*THE TASK*.
Reproduce the part of the Fycompa announcement starting at "- For Print" and ending at "authority in Europe.".

*SUPPLIED PASSAGE*.
::::::::
- For Print
- October 21, 2014
Eisai Co., Ltd. (Headquarters: Tokyo, CEO: Haruo Naito, “Eisai”) announced today that the U.S. Food and Drug Administration (FDA) has accepted for review the company's supplemental New Drug Application (sNDA) for its in-house developed antiepileptic drug Fycompa® (generic name: perampanel) for the treatment of primary generalized tonic-clonic seizures (PGTC), a severe form of seizures, in patients 12 years or older.
Acceptance of the application indicates that the FDA has found the company's submission to be sufficiently complete to review. This sNDA was submitted to the FDA by Eisai's U.S. subsidiary Eisai Inc. on August 19, 2014. Furthermore, an application seeking approval of this additional indication for the EU was also submitted on the same day to the regulatory authority in Europe.
Fycompa is a first-in-class antiepileptic drug discovered and developed by Eisai. With epileptic seizures being primarily mediated by the neurotransmitter glutamate, the agent is a highly selective, noncompetitive AMPA receptor antagonist that reduces neuronal hyperexcitation associated with seizures by targeting glutamate activity at postsynaptic AMPA receptors. Fycompa is approved in more than 40 countries primarily in Europe and North America as an adjunctive treatment for partial-onset seizures (with or without secondary generalized seizures) in patients with epilepsy aged 12 years and older, and was launched in the United States in January 2014.
::::::::
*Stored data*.
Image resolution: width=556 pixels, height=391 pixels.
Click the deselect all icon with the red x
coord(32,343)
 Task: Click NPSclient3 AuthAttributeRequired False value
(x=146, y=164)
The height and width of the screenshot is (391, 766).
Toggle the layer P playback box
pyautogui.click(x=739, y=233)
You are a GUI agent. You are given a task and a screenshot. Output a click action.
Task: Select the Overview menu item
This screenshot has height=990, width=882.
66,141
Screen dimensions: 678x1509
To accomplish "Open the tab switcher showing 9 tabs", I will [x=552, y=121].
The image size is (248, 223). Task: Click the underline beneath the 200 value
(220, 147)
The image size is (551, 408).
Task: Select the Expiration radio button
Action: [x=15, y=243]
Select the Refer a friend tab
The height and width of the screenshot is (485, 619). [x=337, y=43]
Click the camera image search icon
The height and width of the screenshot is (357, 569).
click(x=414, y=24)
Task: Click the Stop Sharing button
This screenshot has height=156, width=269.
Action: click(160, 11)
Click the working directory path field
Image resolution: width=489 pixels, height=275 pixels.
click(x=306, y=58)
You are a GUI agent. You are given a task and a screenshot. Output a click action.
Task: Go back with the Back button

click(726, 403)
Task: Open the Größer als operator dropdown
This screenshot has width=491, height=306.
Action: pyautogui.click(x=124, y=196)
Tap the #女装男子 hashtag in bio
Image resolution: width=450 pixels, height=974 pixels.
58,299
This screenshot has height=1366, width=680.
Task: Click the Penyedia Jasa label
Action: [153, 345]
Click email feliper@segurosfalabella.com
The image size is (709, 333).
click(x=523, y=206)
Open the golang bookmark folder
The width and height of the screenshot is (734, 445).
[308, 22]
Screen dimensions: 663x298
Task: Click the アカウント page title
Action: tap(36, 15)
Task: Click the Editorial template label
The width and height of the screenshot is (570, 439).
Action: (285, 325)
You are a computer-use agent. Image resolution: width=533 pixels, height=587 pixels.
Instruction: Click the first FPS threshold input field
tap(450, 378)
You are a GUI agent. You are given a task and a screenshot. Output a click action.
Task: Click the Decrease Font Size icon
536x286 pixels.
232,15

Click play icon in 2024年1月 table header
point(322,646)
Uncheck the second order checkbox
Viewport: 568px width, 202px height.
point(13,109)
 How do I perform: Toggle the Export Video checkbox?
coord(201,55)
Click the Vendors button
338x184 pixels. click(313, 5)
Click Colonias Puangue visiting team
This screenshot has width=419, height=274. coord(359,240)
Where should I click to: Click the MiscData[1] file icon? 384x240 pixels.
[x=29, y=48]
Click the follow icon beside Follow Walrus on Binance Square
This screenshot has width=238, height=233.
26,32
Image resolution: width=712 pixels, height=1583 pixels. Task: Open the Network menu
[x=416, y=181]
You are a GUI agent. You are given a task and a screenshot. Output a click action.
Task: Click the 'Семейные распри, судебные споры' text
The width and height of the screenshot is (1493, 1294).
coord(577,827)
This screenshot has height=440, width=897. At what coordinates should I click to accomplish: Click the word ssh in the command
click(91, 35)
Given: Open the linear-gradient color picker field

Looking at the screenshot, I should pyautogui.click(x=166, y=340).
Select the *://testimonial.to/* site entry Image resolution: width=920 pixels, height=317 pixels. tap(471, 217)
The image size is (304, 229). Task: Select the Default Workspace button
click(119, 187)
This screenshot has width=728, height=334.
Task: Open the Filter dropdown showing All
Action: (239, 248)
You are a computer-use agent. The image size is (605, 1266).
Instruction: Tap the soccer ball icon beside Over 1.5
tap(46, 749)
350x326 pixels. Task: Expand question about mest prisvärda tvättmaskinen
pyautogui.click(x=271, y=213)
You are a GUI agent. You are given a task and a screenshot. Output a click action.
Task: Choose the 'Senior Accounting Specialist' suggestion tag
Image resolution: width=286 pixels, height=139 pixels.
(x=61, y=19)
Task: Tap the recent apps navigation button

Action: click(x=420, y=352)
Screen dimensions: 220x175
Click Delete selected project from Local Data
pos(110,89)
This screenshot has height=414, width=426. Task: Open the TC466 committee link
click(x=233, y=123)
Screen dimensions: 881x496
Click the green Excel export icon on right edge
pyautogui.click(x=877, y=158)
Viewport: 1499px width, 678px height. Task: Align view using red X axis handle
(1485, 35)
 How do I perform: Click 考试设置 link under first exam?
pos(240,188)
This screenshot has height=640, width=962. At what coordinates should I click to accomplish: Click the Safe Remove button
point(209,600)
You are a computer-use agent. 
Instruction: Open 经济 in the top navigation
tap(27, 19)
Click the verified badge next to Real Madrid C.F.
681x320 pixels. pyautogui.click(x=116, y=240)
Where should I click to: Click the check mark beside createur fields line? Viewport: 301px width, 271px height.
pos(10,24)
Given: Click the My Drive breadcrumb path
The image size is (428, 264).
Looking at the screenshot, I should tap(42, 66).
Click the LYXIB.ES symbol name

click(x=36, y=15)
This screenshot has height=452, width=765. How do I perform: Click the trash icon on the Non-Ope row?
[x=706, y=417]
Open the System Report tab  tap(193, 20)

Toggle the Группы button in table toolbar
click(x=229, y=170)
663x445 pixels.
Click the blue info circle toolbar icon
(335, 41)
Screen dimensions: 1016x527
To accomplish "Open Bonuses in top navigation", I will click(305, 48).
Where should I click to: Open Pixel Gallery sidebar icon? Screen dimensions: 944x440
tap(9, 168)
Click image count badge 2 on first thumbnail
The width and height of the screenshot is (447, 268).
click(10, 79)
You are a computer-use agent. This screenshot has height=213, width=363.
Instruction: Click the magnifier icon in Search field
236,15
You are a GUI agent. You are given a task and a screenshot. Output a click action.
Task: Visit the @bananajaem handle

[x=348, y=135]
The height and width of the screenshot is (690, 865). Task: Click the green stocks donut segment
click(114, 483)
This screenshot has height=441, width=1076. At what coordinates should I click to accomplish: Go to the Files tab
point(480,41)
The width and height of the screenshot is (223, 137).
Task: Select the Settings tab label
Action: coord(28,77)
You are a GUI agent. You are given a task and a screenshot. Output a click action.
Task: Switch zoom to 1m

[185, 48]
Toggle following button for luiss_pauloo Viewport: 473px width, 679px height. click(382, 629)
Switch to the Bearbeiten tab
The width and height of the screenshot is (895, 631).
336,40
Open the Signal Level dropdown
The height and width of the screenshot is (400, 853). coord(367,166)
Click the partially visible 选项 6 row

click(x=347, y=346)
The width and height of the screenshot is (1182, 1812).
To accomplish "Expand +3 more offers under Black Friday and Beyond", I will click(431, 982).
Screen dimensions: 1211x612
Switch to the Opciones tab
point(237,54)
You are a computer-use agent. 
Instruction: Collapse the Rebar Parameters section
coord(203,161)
::::::::
*SOLUTION TO THIS PROBLEM*.
- For Print
- October 21, 2014
Eisai Co., Ltd. (Headquarters: Tokyo, CEO: Haruo Naito, “Eisai”) announced today that the U.S. Food and Drug Administration (FDA) has accepted for review the company's supplemental New Drug Application (sNDA) for its in-house developed antiepileptic drug Fycompa® (generic name: perampanel) for the treatment of primary generalized tonic-clonic seizures (PGTC), a severe form of seizures, in patients 12 years or older.
Acceptance of the application indicates that the FDA has found the company's submission to be sufficiently complete to review. This sNDA was submitted to the FDA by Eisai's U.S. subsidiary Eisai Inc. on August 19, 2014. Furthermore, an application seeking approval of this additional indication for the EU was also submitted on the same day to the regulatory authority in Europe.